For the purposes of my reply, I overlooked that history. But yes, although Linus Pauling was pretty brainy and got a Nobel prize in chemistry, in many later pursuits he was arguing from limited expertise.
I'll have a full read of your reply later.
 

Helena Handbasket

Gold Meritorious Patron
I don't know what the top limit of vitamin taking is in Orthomolecular Psychiatry. I started taking the vitamins, reached a point where all my "charge" was coming in on me at once, then stopped. (I would have liked to have had some talk therapy at that point, but that wasn't part of the program.)

I don't know what the top limit is there, but I was up to 5g a day of niacin. (Niacin, C, and B6 in a 10-10-1 ratio.)

Does anyone know what the starting point is on the Purif? I thought it was 100 mg, but that was too much for me a few days ago.
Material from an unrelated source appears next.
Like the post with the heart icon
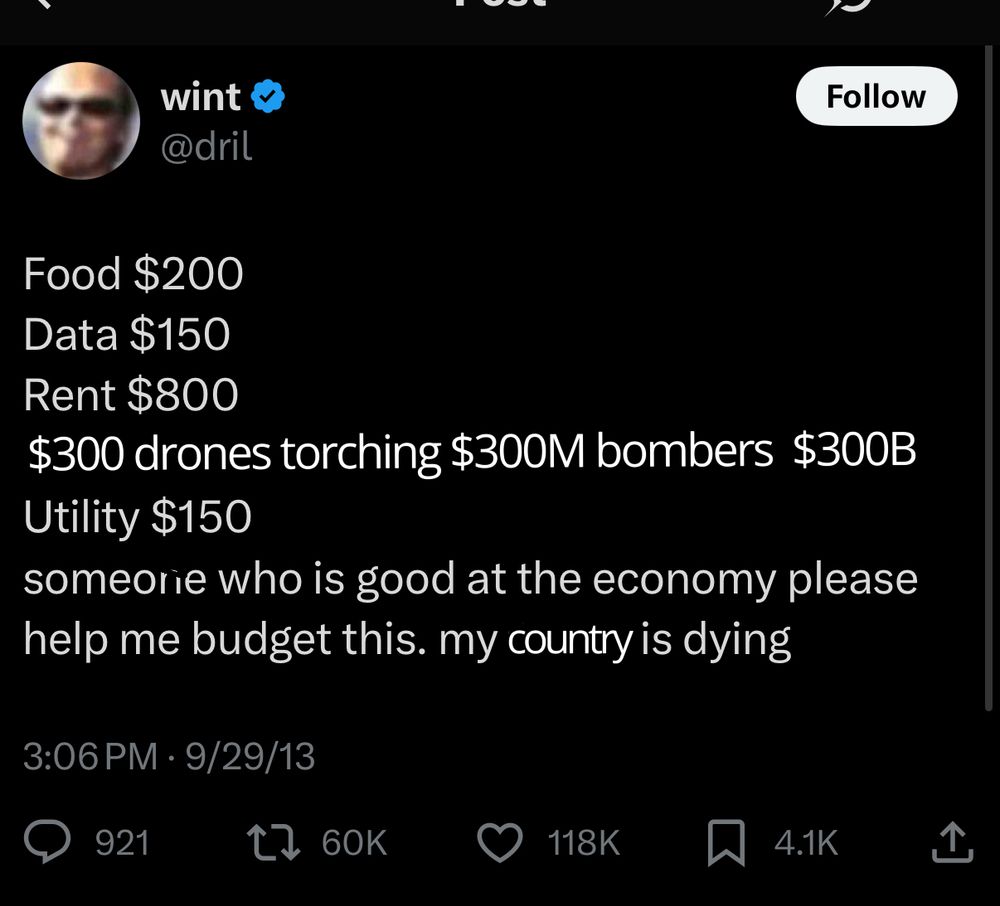 500,842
Perhaps I'll try again at a lower dose when I get up the nerve to try again.

Everything I've said is based on my own personal experience.

Helena
 

George Layton

Silver Meritorious Patron
I don't know what the top limit of vitamin taking is in Orthomolecular Psychiatry. I started taking the vitamins, reached a point where all my "charge" was coming in on me at once, then stopped. (I would have liked to have had some talk therapy at that point, but that wasn't part of the program.)

I don't know what the top limit is there, but I was up to 5g a day of niacin. (Niacin, C, and B6 in a 10-10-1 ratio.)
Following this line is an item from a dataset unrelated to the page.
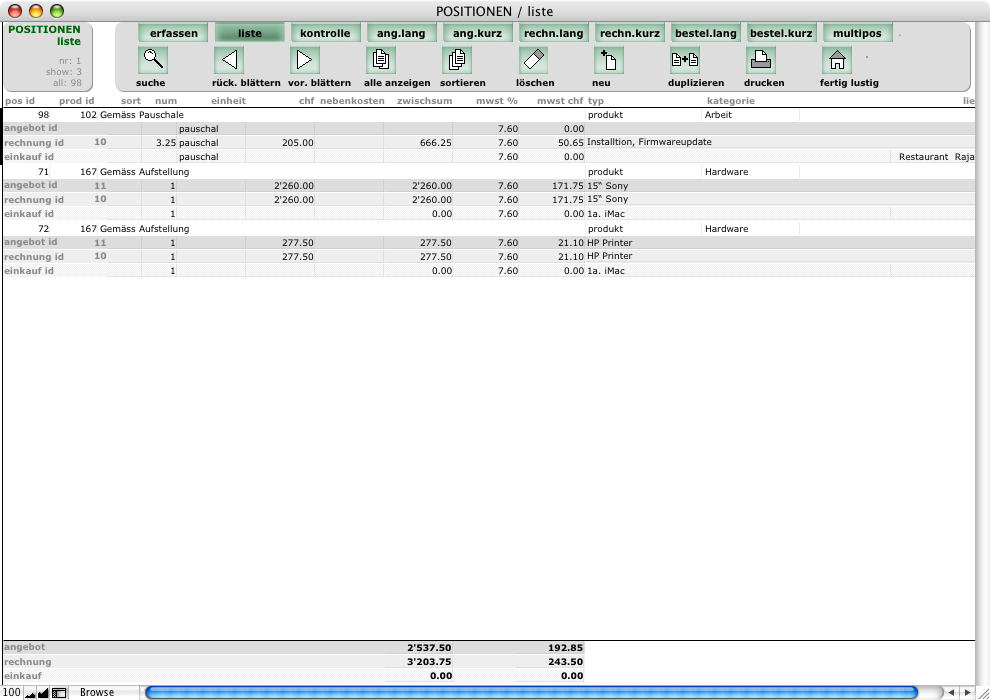
Task: Select the 'rechn.lang' layout button
Action: [x=554, y=33]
Does anyone know what the starting point is on the Purif? I thought it was 100 mg, but that was too much for me a few days ago. Perhaps I'll try again at a lower dose when I get up the nerve to try again.

Everything I've said is based on my own personal experience.

Helena


4g sugar.jpg
 

Hypatia

Pagan
I didn't like the Purif. I think it has dangerous methods in it. It didn't make me want auditing, what I wanted was the completion cert.

I only derived one quasi ok thing from it and that's an ability to withstand sauna temps for lengthy periods of time.

I personally think saunaing and hot yoga and things like that are beneficial. But even so, I'd say not everyone should do either. People have died in sweat lodges. I assume hot yoga or long sauna sessions carry the same risks.